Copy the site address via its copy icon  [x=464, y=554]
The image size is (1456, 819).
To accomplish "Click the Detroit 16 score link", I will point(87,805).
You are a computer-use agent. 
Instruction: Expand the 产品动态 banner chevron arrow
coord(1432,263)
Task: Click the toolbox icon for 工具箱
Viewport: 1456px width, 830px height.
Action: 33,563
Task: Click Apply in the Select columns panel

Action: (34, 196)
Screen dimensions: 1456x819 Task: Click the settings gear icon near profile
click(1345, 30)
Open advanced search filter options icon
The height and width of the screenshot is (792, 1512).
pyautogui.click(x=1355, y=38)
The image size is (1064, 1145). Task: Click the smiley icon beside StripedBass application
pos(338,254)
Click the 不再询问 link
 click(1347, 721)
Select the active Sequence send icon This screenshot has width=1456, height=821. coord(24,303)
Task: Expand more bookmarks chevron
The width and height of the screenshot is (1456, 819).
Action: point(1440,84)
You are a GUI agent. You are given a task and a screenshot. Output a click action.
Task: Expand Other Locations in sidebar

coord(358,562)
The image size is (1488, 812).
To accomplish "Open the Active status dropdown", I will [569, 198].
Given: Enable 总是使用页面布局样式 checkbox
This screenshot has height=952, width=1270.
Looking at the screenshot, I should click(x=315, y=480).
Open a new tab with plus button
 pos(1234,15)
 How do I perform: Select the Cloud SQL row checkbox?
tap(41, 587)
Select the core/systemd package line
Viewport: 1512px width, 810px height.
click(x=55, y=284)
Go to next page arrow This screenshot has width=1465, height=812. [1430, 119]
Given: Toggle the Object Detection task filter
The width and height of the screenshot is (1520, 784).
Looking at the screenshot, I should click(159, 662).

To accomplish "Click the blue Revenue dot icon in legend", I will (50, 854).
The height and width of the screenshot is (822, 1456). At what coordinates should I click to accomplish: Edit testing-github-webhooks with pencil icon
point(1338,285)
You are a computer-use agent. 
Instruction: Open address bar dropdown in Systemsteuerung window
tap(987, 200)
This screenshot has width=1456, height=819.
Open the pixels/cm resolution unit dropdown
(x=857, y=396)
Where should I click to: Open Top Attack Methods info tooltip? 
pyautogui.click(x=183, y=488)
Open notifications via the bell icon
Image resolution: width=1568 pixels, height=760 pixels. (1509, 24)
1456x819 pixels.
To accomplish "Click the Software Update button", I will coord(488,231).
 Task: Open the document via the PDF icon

########

* _Task objective_: Output the entire listing above, character for character.

* _Your solution_:
Copy the site address via its copy icon  [x=464, y=554]
The image size is (1456, 819).
To accomplish "Click the Detroit 16 score link", I will point(87,805).
You are a computer-use agent. 
Instruction: Expand the 产品动态 banner chevron arrow
coord(1432,263)
Task: Click the toolbox icon for 工具箱
Viewport: 1456px width, 830px height.
Action: 33,563
Task: Click Apply in the Select columns panel

Action: (34, 196)
Screen dimensions: 1456x819 Task: Click the settings gear icon near profile
click(1345, 30)
Open advanced search filter options icon
The height and width of the screenshot is (792, 1512).
pyautogui.click(x=1355, y=38)
The image size is (1064, 1145). Task: Click the smiley icon beside StripedBass application
pos(338,254)
Click the 不再询问 link
 click(1347, 721)
Select the active Sequence send icon This screenshot has width=1456, height=821. coord(24,303)
Task: Expand more bookmarks chevron
The width and height of the screenshot is (1456, 819).
Action: point(1440,84)
You are a GUI agent. You are given a task and a screenshot. Output a click action.
Task: Expand Other Locations in sidebar

coord(358,562)
The image size is (1488, 812).
To accomplish "Open the Active status dropdown", I will [569, 198].
Given: Enable 总是使用页面布局样式 checkbox
This screenshot has height=952, width=1270.
Looking at the screenshot, I should click(x=315, y=480).
Open a new tab with plus button
 pos(1234,15)
 How do I perform: Select the Cloud SQL row checkbox?
tap(41, 587)
Select the core/systemd package line
Viewport: 1512px width, 810px height.
click(x=55, y=284)
Go to next page arrow This screenshot has width=1465, height=812. [1430, 119]
Given: Toggle the Object Detection task filter
The width and height of the screenshot is (1520, 784).
Looking at the screenshot, I should click(159, 662).

To accomplish "Click the blue Revenue dot icon in legend", I will (50, 854).
The height and width of the screenshot is (822, 1456). At what coordinates should I click to accomplish: Edit testing-github-webhooks with pencil icon
point(1338,285)
You are a computer-use agent. 
Instruction: Open address bar dropdown in Systemsteuerung window
tap(987, 200)
This screenshot has width=1456, height=819.
Open the pixels/cm resolution unit dropdown
(x=857, y=396)
Where should I click to: Open Top Attack Methods info tooltip? 
pyautogui.click(x=183, y=488)
Open notifications via the bell icon
Image resolution: width=1568 pixels, height=760 pixels. (1509, 24)
1456x819 pixels.
To accomplish "Click the Software Update button", I will coord(488,231).
 Task: Open the document via the PDF icon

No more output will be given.